(Dataset entries)
Content starts

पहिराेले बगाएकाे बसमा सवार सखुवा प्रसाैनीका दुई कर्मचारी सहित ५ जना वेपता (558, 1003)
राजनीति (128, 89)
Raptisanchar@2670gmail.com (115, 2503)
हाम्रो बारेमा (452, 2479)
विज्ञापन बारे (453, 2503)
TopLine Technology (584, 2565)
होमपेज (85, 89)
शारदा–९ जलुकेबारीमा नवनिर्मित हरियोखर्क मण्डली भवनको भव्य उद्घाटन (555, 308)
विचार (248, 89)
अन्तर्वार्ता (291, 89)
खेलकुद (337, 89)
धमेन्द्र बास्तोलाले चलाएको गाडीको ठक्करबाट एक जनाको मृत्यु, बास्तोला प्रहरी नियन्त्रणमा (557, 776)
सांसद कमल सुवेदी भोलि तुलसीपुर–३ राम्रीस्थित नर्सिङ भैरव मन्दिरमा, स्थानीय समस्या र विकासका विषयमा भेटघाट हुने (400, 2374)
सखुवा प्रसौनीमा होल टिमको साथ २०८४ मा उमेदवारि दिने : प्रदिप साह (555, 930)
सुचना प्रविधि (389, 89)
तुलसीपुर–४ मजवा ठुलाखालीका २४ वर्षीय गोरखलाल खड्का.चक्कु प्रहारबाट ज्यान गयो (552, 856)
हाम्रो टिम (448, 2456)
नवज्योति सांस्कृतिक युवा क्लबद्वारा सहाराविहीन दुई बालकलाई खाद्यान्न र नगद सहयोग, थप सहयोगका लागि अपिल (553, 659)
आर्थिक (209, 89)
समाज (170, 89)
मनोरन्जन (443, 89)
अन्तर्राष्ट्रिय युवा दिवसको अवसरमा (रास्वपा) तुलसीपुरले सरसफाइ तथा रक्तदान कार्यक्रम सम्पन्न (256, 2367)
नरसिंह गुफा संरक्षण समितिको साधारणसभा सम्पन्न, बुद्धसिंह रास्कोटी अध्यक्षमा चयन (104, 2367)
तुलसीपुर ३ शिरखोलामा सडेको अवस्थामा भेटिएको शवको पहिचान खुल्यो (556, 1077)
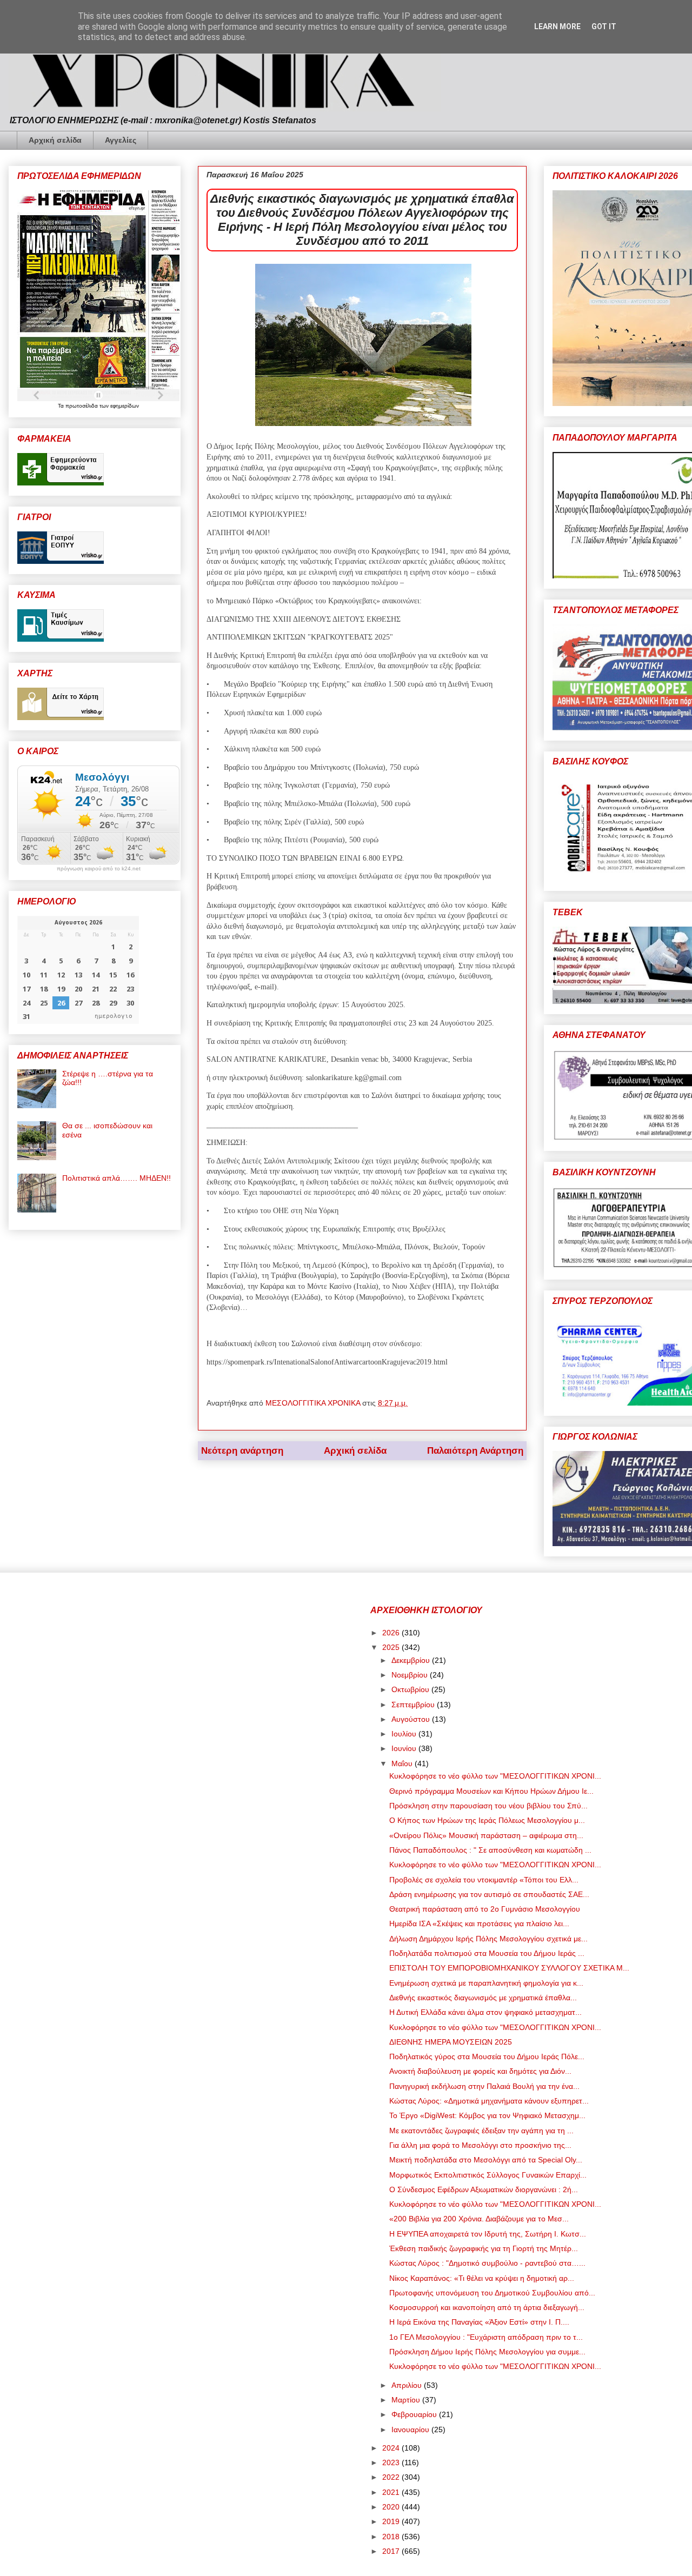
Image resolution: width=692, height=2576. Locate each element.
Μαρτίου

Content ends

▶ Your goal
Give the records above again in full and exactly, but exclude every picture.

▶ Solution to the exercise
पहिराेले बगाएकाे बसमा सवार सखुवा प्रसाैनीका दुई कर्मचारी सहित ५ जना वेपता (558, 1003)
राजनीति (128, 89)
Raptisanchar@2670gmail.com (115, 2503)
हाम्रो बारेमा (452, 2479)
विज्ञापन बारे (453, 2503)
TopLine Technology (584, 2565)
होमपेज (85, 89)
शारदा–९ जलुकेबारीमा नवनिर्मित हरियोखर्क मण्डली भवनको भव्य उद्घाटन (555, 308)
विचार (248, 89)
अन्तर्वार्ता (291, 89)
खेलकुद (337, 89)
धमेन्द्र बास्तोलाले चलाएको गाडीको ठक्करबाट एक जनाको मृत्यु, बास्तोला प्रहरी नियन्त्रणमा (557, 776)
सांसद कमल सुवेदी भोलि तुलसीपुर–३ राम्रीस्थित नर्सिङ भैरव मन्दिरमा, स्थानीय समस्या र विकासका विषयमा भेटघाट हुने (400, 2374)
सखुवा प्रसौनीमा होल टिमको साथ २०८४ मा उमेदवारि दिने : प्रदिप साह (555, 930)
सुचना प्रविधि (389, 89)
तुलसीपुर–४ मजवा ठुलाखालीका २४ वर्षीय गोरखलाल खड्का.चक्कु प्रहारबाट ज्यान गयो (552, 856)
हाम्रो टिम (448, 2456)
नवज्योति सांस्कृतिक युवा क्लबद्वारा सहाराविहीन दुई बालकलाई खाद्यान्न र नगद सहयोग, थप सहयोगका लागि अपिल (553, 659)
आर्थिक (209, 89)
समाज (170, 89)
मनोरन्जन (443, 89)
अन्तर्राष्ट्रिय युवा दिवसको अवसरमा (रास्वपा) तुलसीपुरले सरसफाइ तथा रक्तदान कार्यक्रम सम्पन्न (256, 2367)
नरसिंह गुफा संरक्षण समितिको साधारणसभा सम्पन्न, बुद्धसिंह रास्कोटी अध्यक्षमा चयन (104, 2367)
तुलसीपुर ३ शिरखोलामा सडेको अवस्थामा भेटिएको शवको पहिचान खुल्यो (556, 1077)
Image resolution: width=692, height=2576. Locate each element.
Μαρτίου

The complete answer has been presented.